In 1942, Doss felt a calling to serve his country and help his fellow men. Drafted in the spring of 1942, he did not refuse enlistment on the grounds of being a conscientious objector. In fact, he believed the war was just and desired to do his part, but for him that meant saving lives. This is why he often described himself as a conscientious cooperator.
Despite his status, he was required to undergo the usual basic training. He was allowed to forgo weapons training. He was a willing participant. But he was still verbally harassed. Boots and other items were sent flying his way while he prayed at night.
Soldiers made several attempts to remove the man they felt was a coward and a detriment to the unit.

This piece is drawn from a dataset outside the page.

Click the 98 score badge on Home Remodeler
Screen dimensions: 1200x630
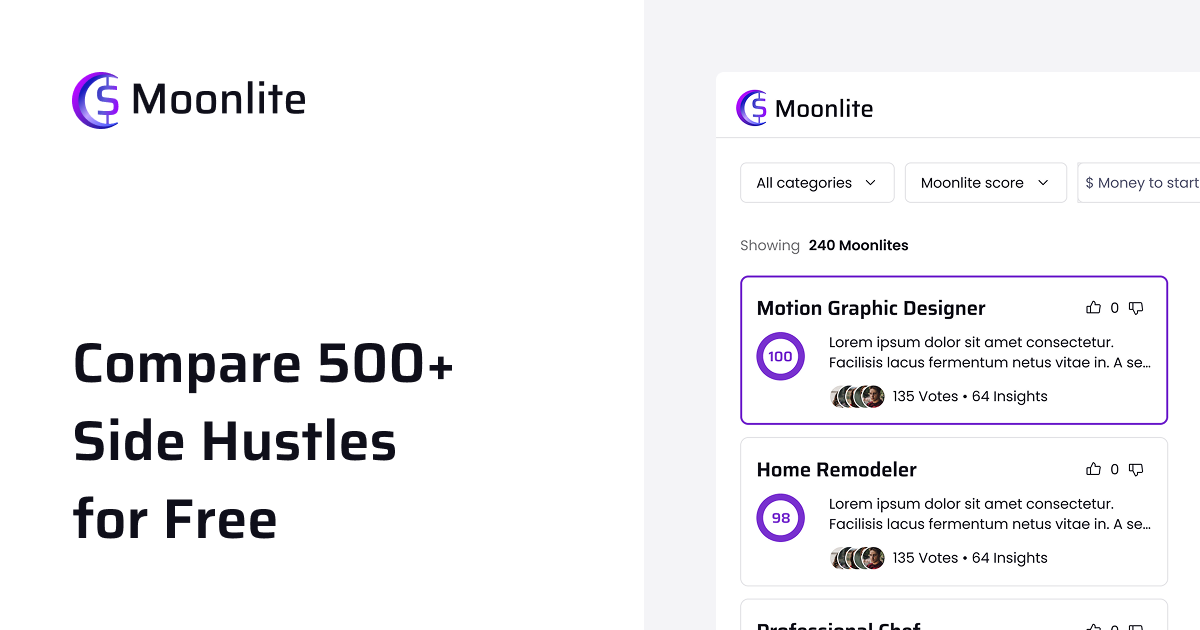pyautogui.click(x=780, y=517)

In 1944, he was shipped out, bound for the Pacific as a member of the medical detachment of the 307th Infantry Regiment. His action on Okinawa were not his first battle.
By the time he arrived with his unit on Okinawa, any reservations his fellow unit soldiers had for him turned into respect. Many of them knew he was there for them and would easily run into enemy fire to save them.

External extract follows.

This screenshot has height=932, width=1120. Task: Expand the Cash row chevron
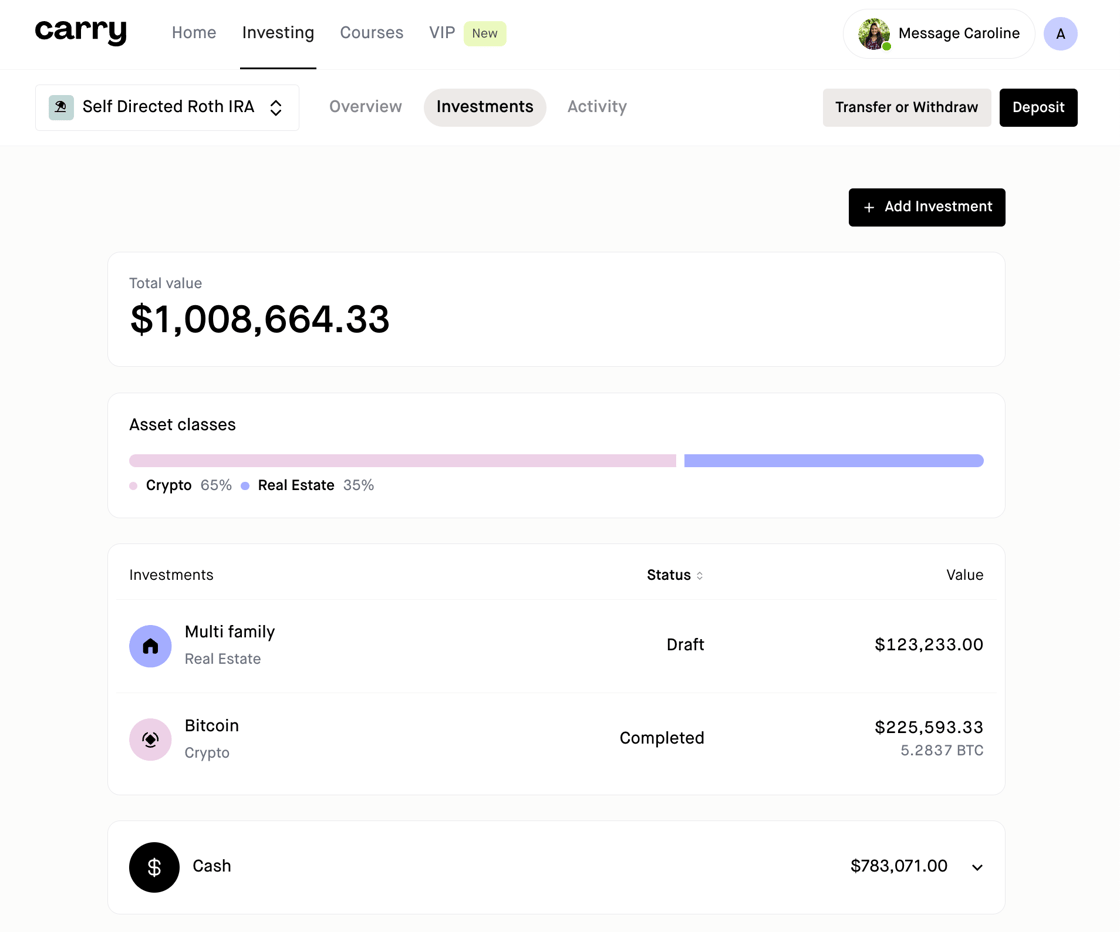click(x=977, y=867)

His infantry regiment moved into the line on Okinawa on April 29, on the top of the Maeda Escarpment. That area was a cliff roughly 400 feet high. The top 34 feet created an overhang, where cargo nets had been necessary for the men to reach the top.
There, his unit fought the Japanese for days. Doss treated the wounded under enemy fire. He was smart enough to remove any markings indicating he was a medic, so that Japanese soldiers would not target him.

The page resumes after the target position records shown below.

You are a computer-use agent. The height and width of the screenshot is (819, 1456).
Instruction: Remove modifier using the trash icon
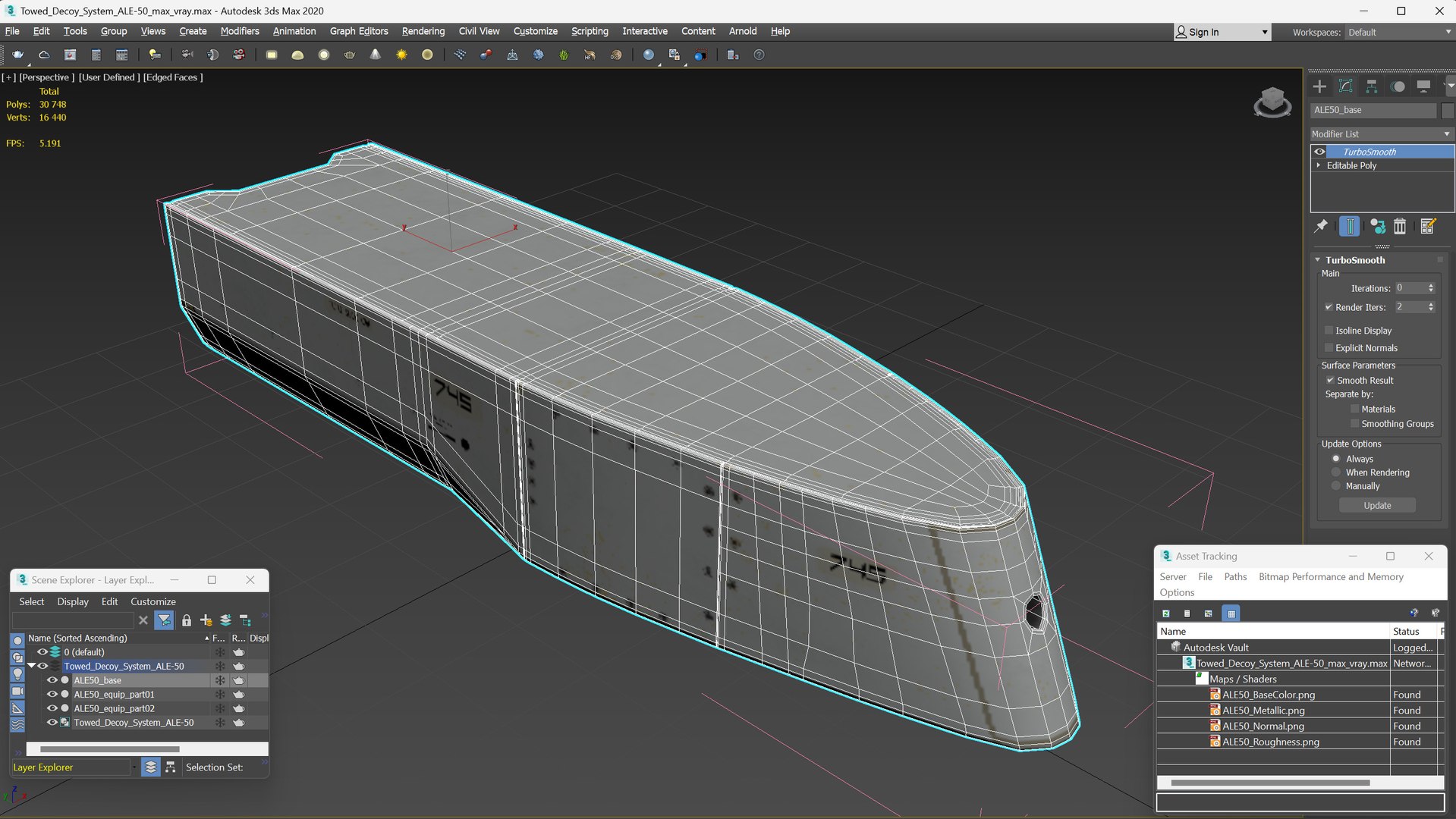(x=1400, y=226)
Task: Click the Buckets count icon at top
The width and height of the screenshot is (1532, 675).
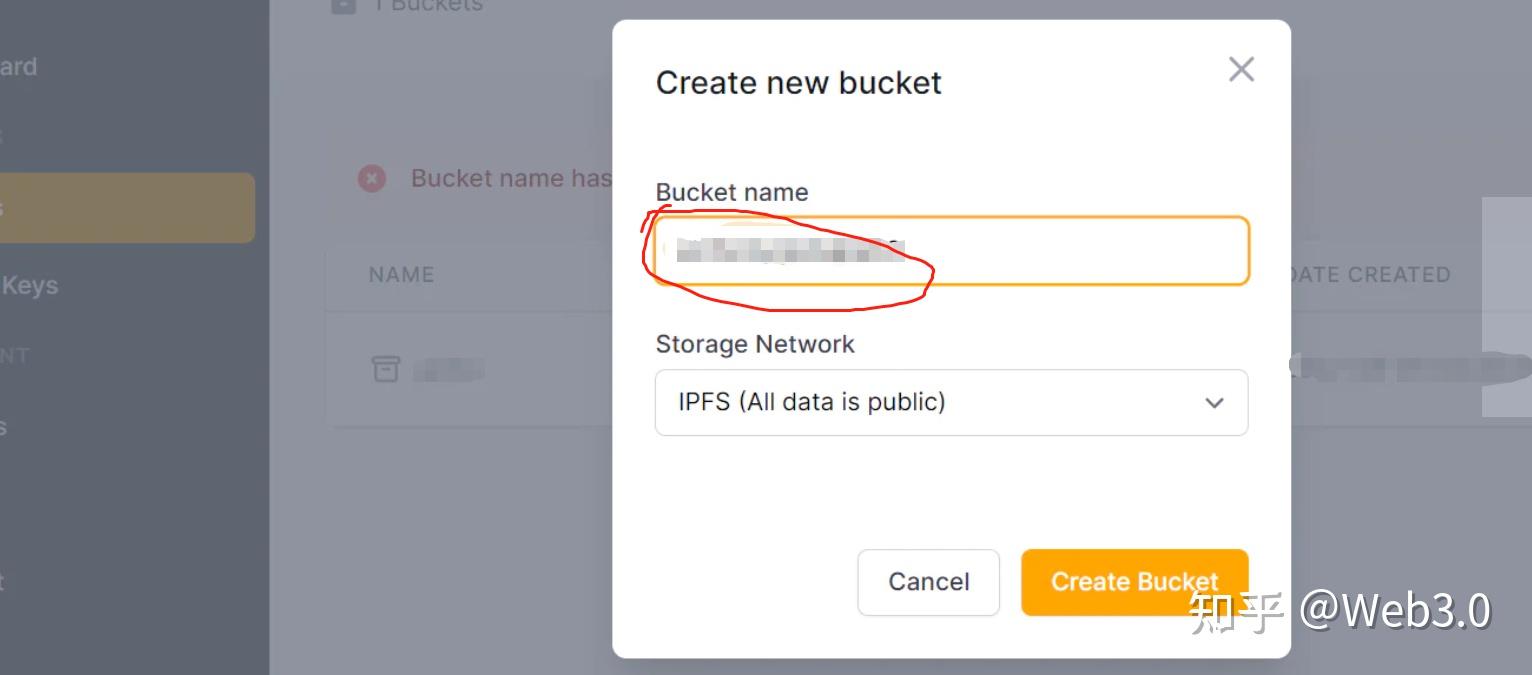Action: pos(343,5)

By May 5, the fighting intensified. Men were ordered to retreat, but Doss refused. He knew there were 75 people left behind too wounded to retreat under their own power.
So, he decided not to leave them behind. In fact, he rescued all of them trapped at the top of the escarpment. He did this by lowering them with a special knot he knew. And miraculously, he had not been wounded and stayed in the fight.
On May 21, he was wounded by grenade fragments and a sniper’s bullet through his arm. Even then, he continued to put others first, refusing treatment before those more seriously wounded. He was eventually evacuated in late May and returned home.
Following the war, Doss spent years recovering from this founds and from tuberculosis. He planned to continue his career in carpentry. Yet, the damage to his left arm made him unable to work.
In 1946, he was diagnosed with tuberculosis. For five and a half years, he underwent treatment for his disease. But that disease cost him a lung and five ribs. In August 1951, he was discharged from the hospital with 90% disability.
The military continued to treat him. In 1976, an overdose of antibiotics rendered him completely deaf and he was given 100% disability. Despite the severity of his injuries, Desmond managed to raise a family on a farm in Rising Fawn, Georgia.
In March 2006, he finally passed away at his home in Piedmont, Alabama.
On October 12, 1945, President Harry S. Truman presented Desmond with the Medal of Honor. He was the first and only conscientious objector to earn the award during World War II. During the ceremony, he said, I feel that I received the Congressional Medal of Honor because I kept the Golden Rule that we read in Matthew 7:12. ‘All things whatsoever ye would that men should do to you, do ye even so to them.’"
Desmond was also awarded the Bronze Star Medal for actions in Guam and the Philippines. In April 2019, DDHC’s first building turned 100 years old. That pivotal moment in history called for a name change, and the US Army Health Clinic changed its name to Desmond T. Doss Health Clinic.
In 1951, Camp Desmond T. Doss was created in Grand Ledge, Michigan to train young Seventh-day Adventist men for service in the military.
Desmond’s life has been subject of books, the documentary The Conscientious Objector, and the 2016 Oscar-winning movie, Hacksaw Ridge.